Publication information
- Publisher: DC Comics
- Schedule: Monthly
- Format: Limited series
- Genre: Superhero;
- Publication date: January – February 2000
- No. of issues: 2
- Main characters: Justice League; Justice Society of America; T. O. Morrow;

Creative team
- Written by: Tom Peyer
- Penciller: Val Semeiks
- Inker: Prentis Rollins
- Letterer: Kurt Hathaway
- Colorists: Heroic Age; John Kalisz;
- Editors: Tony Bedard; Dan Raspler;

= DC Comics Two Thousand =

Two-issue miniseries by DC Comics

DC Comics Two Thousand, also known as DC Two Thousand and DC 2000, is a two-issue miniseries by DC Comics in which the Justice League of America and the Justice Society of America team up, via time travel, to stop the attempts of T. O. Morrow to alter the present by changing the past.
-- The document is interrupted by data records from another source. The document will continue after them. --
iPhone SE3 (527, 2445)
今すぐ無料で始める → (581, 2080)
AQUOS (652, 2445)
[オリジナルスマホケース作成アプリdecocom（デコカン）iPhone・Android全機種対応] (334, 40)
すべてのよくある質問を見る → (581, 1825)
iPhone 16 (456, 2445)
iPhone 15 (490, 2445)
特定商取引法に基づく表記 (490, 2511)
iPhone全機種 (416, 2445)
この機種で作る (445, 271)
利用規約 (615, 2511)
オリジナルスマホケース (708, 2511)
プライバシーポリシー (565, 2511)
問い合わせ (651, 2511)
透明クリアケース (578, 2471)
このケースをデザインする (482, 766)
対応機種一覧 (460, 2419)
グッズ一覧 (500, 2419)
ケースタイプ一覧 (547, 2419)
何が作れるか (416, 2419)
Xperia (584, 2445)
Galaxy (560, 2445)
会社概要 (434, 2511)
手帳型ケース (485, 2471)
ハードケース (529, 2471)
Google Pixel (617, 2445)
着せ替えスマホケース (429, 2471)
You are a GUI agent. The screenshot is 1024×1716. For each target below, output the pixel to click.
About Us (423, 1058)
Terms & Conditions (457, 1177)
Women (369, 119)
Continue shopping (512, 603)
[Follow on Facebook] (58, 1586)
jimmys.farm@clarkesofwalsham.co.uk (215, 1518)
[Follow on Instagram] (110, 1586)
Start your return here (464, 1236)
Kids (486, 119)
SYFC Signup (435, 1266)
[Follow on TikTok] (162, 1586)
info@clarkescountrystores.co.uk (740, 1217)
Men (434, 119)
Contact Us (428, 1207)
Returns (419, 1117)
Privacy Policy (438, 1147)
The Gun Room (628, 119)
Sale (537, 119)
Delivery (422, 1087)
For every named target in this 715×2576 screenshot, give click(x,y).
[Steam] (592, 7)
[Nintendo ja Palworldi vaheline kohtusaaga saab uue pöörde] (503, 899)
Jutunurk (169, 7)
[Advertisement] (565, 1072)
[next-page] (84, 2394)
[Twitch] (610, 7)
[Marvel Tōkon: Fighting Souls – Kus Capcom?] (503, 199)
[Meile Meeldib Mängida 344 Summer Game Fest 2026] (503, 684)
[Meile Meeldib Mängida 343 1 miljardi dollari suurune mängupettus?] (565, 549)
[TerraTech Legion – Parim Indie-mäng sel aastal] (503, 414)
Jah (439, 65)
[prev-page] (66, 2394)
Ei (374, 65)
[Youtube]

The two issues of the series were released in January and February 2000, in prestige format.

==Synopsis==
===Issue #1===
In the year 2000, T. O. Morrow is the ruler of the world, as a result of using a time-travel machine called M.O.R.R.O.W. to strategically send pieces of modern technology (a laptop, an artificial heart, et cetera) to specific places in the year 1941. In the past, the newly formed Justice Society is investigating the mysterious technological devices they have encountered, when a group of heroes from 2000—The Justice League—arrives, determined to take back the future devices and restore their time-period. The JSA's Spectre looks into the JLA members' minds, and sees the worst parts of the future (e.g., the dismantling of New Deal programs, causing the poor to suffer greatly). Rather than allow that future to occur, the Spectre imprisons the JLA members in 1941.

===Issue #2===
The League members escape their imprisonment and return to 2000, where Morrow's citadel is being attacked by descendants of the JSA; made corrupt by unearned power, the heirs of the Society intend to hijack M.O.R.R.O.W. for their own purposes. In 1941, most of the JSA members plan to use Morrow's technology to improve the world, but the Flash (Jay Garrick) tries to tell them that it is wrong to do so. Later, Flash stops the future Morrow from killing his own mother in the past; he had intended to make himself "tougher" by having been an orphan, but Flash shows him that this is a line even Morrow cannot cross.

The JSA travels to the year 2000 and sees what has happened to the world as a result of Morrow's efforts and their own. With Morrow's help, they use M.O.R.R.O.W. to take back all the year-2000 devices that had been sent to 1941, thus restoring the future.